AIM OF THE EXERCISE => The expected output is each line from the one containing "Cancel the dialog with 取消" to the last line of the data below, set down exactly, minus the pictures.

☆ ☆ ☆ ☆ ☆ ☆ ☆

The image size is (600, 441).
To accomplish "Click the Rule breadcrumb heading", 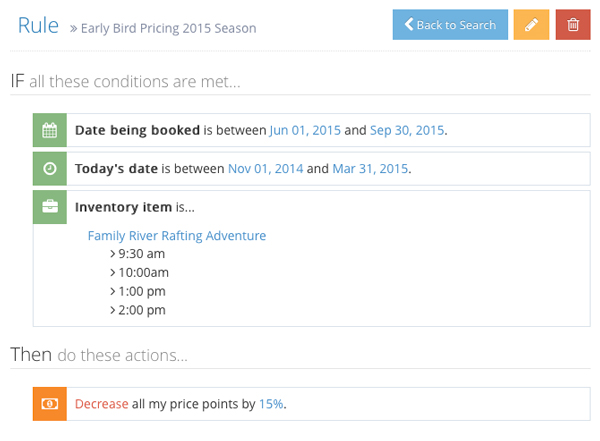I will (x=38, y=26).
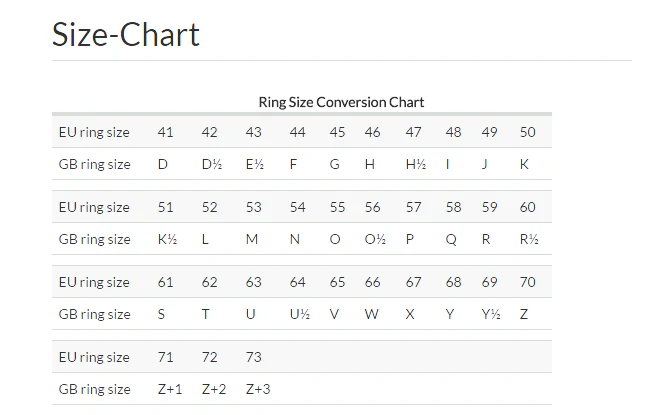
Task: Click GB ring size H½ cell
Action: click(416, 164)
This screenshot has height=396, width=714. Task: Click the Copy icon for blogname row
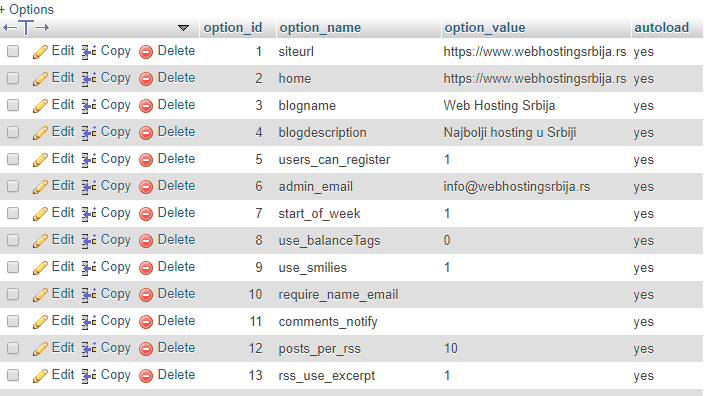click(89, 106)
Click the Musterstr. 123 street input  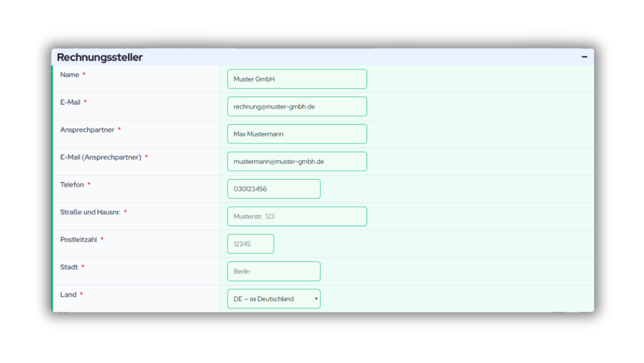pyautogui.click(x=296, y=217)
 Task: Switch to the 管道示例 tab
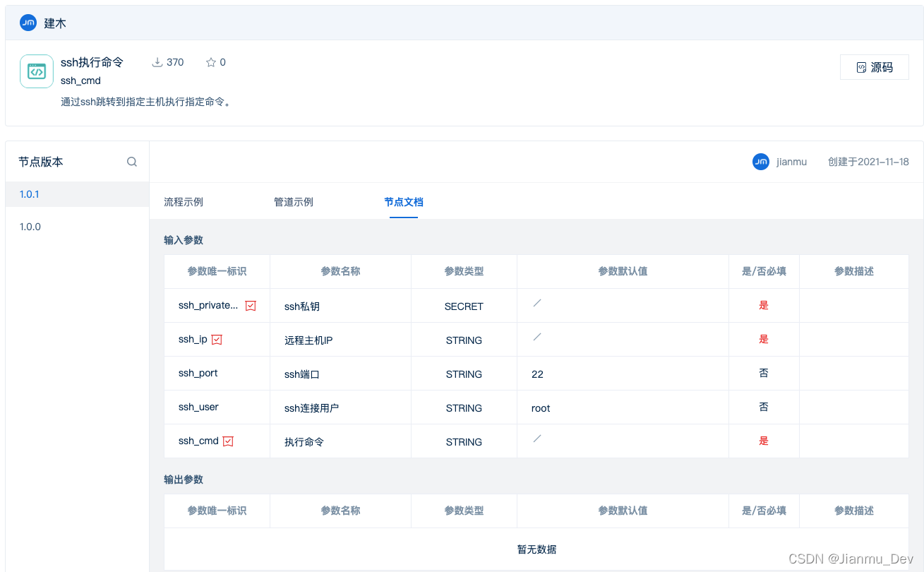293,201
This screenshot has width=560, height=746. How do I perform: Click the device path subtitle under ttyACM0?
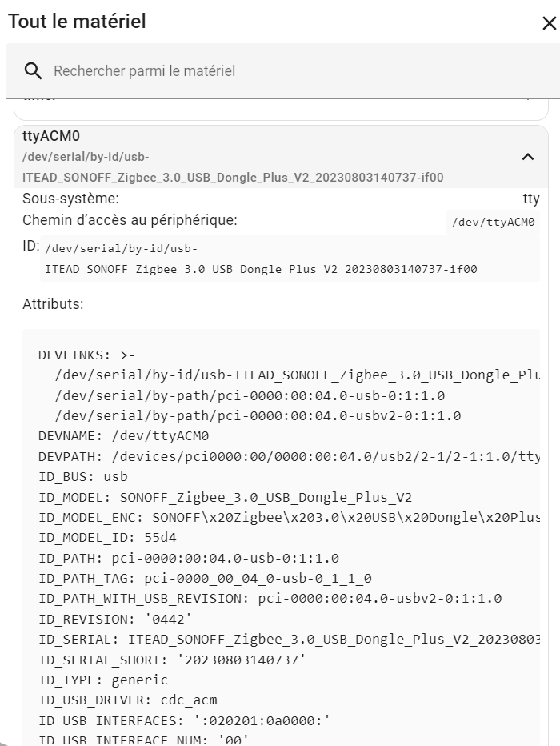tap(233, 167)
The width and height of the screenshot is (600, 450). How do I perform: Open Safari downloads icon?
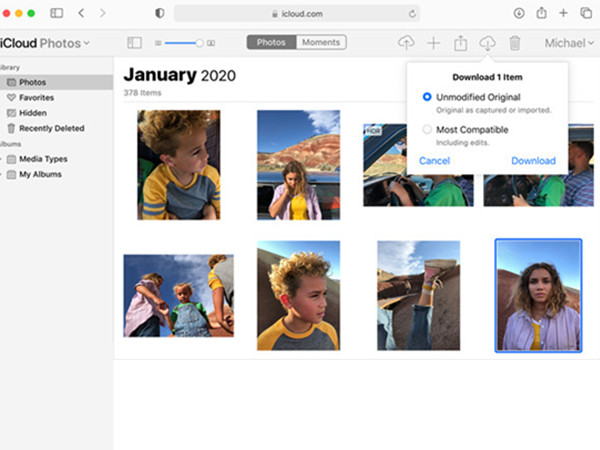(519, 13)
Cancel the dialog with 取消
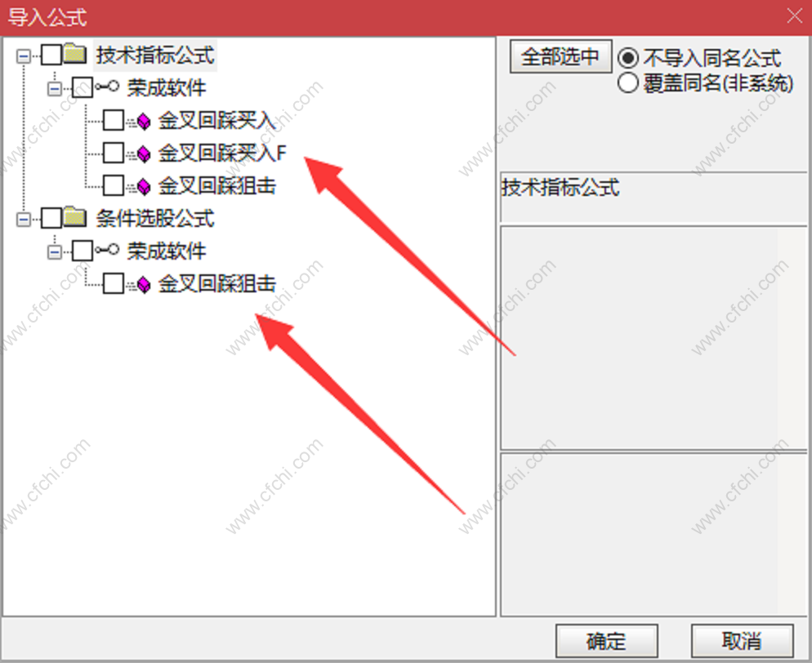Viewport: 812px width, 663px height. click(742, 641)
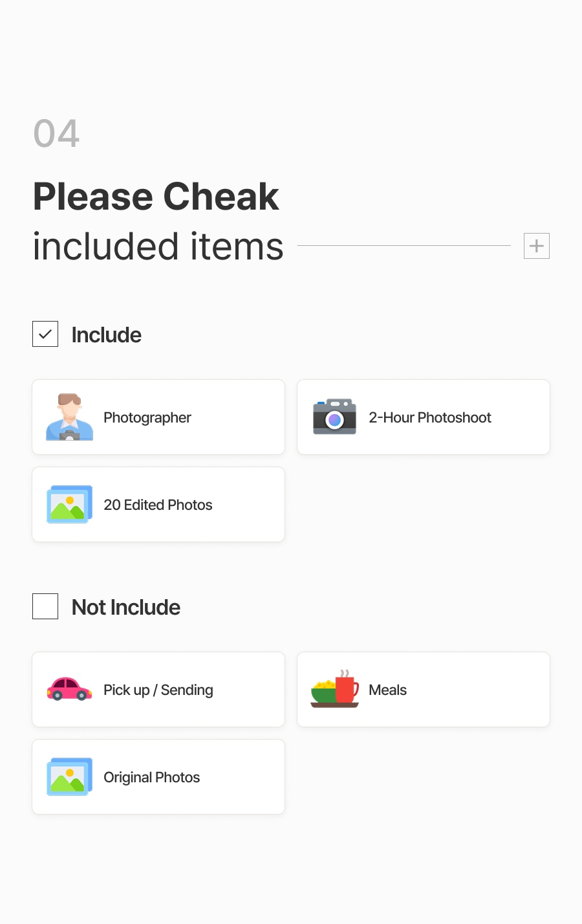Click the picture icon beside Original Photos
The image size is (582, 924).
(69, 776)
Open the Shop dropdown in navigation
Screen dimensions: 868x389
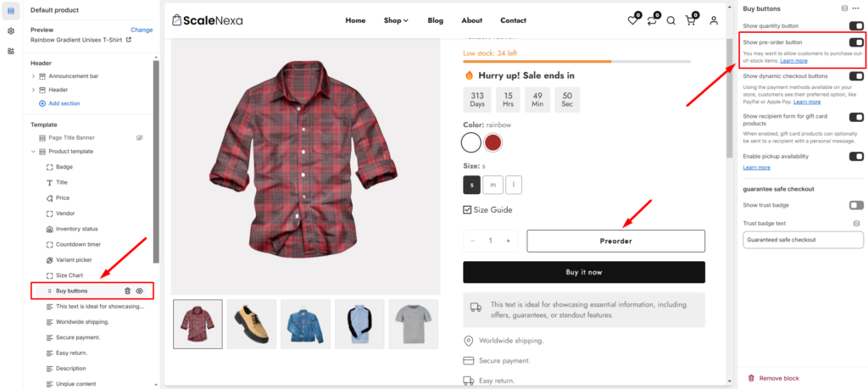[396, 20]
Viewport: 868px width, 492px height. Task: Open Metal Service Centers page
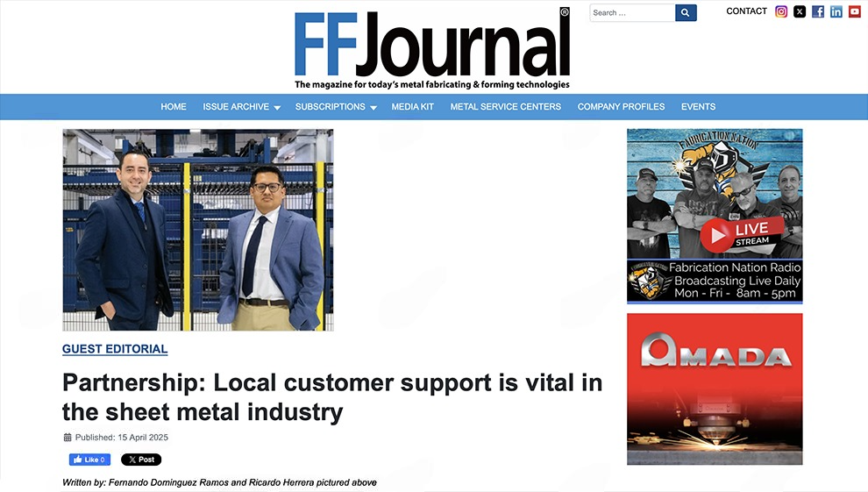click(505, 107)
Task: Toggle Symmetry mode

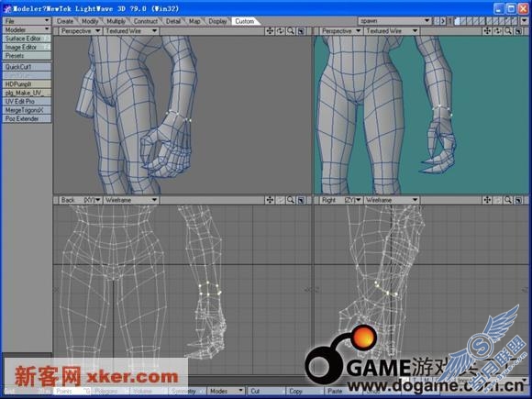Action: (184, 391)
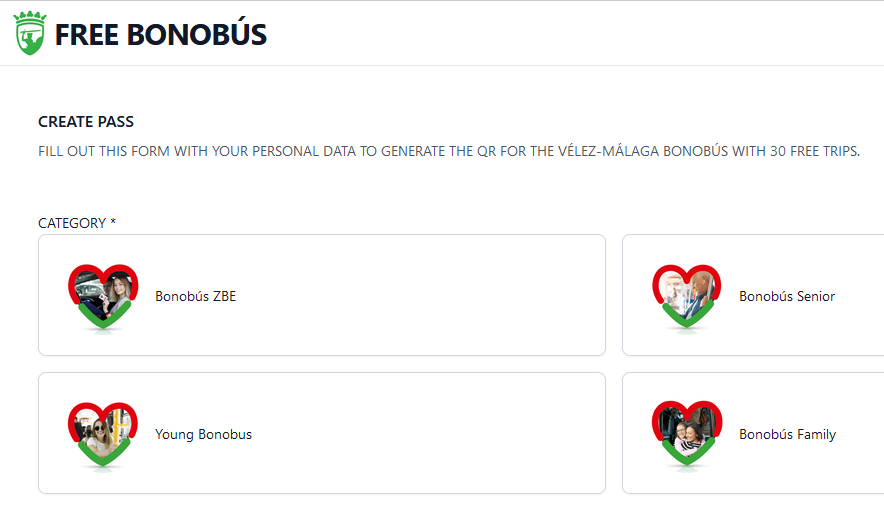Select the "Bonobús Family" category label
Viewport: 884px width, 512px height.
(787, 434)
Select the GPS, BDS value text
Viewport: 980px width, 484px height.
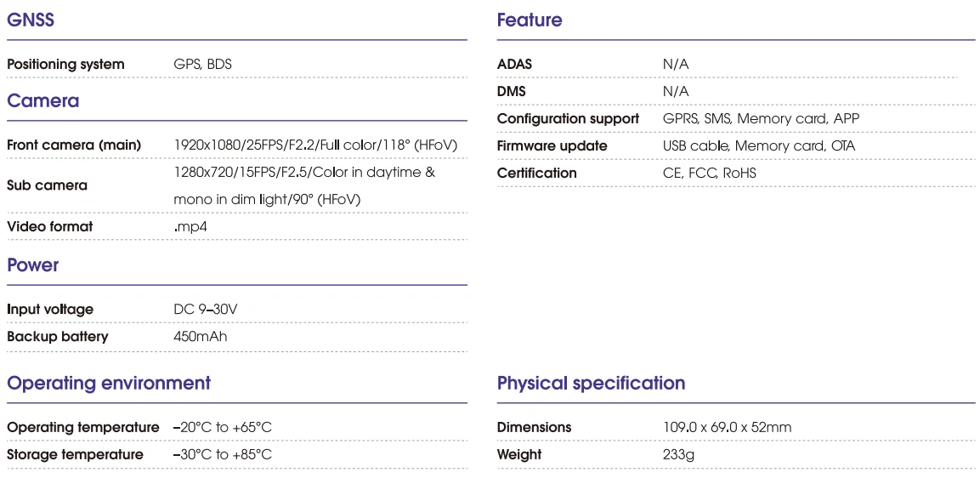coord(202,64)
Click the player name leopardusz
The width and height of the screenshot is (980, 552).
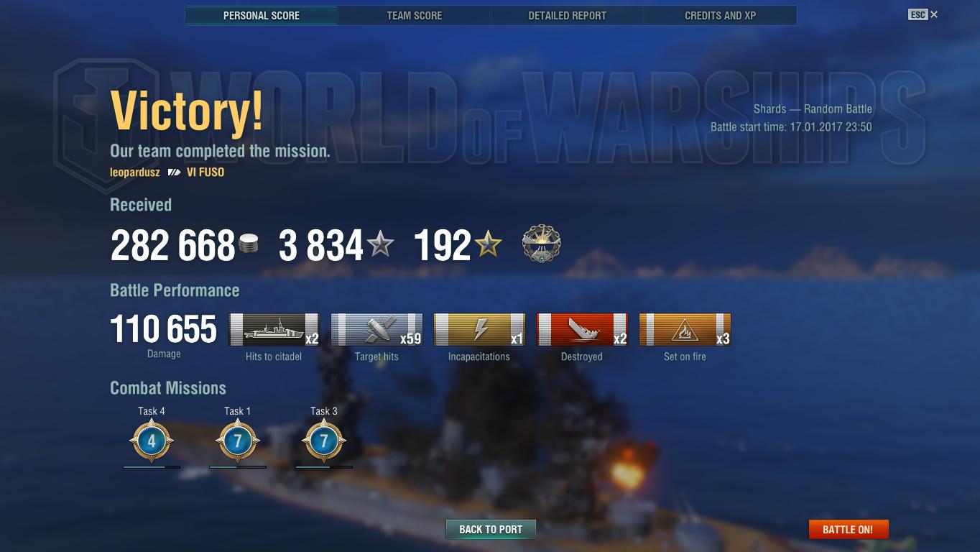pos(135,173)
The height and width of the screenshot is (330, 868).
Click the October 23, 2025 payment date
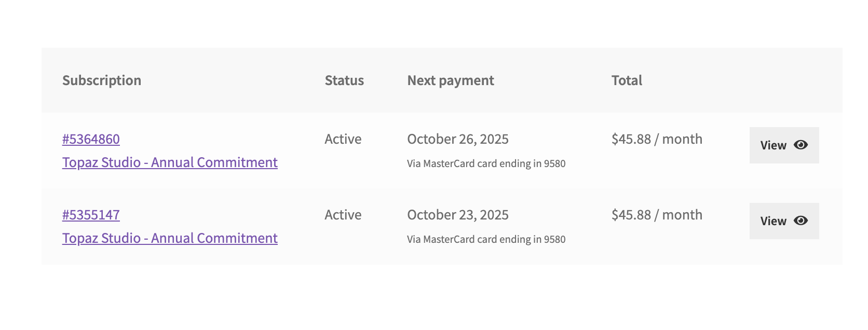click(x=458, y=215)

☆ ☆ ☆ ☆ ☆ ☆ ☆

RESULT =>
Cancel the dialog with 取消
Viewport: 812px width, 663px height. click(742, 641)
Click the picture icon beside Original Photos
The image size is (582, 924).
(69, 776)
Open the Shop dropdown in navigation
Screen dimensions: 868x389
[396, 20]
Viewport: 868px width, 492px height. Task: Open Metal Service Centers page
click(505, 107)
Task: Toggle Symmetry mode

Action: (184, 391)
Select the "Bonobús Family" category label
Viewport: 884px width, 512px height.
(787, 434)
Select the GPS, BDS value text
Viewport: 980px width, 484px height.
coord(202,64)
Click the player name leopardusz
The width and height of the screenshot is (980, 552).
pos(135,173)
The height and width of the screenshot is (330, 868).
Click the October 23, 2025 payment date
click(x=458, y=215)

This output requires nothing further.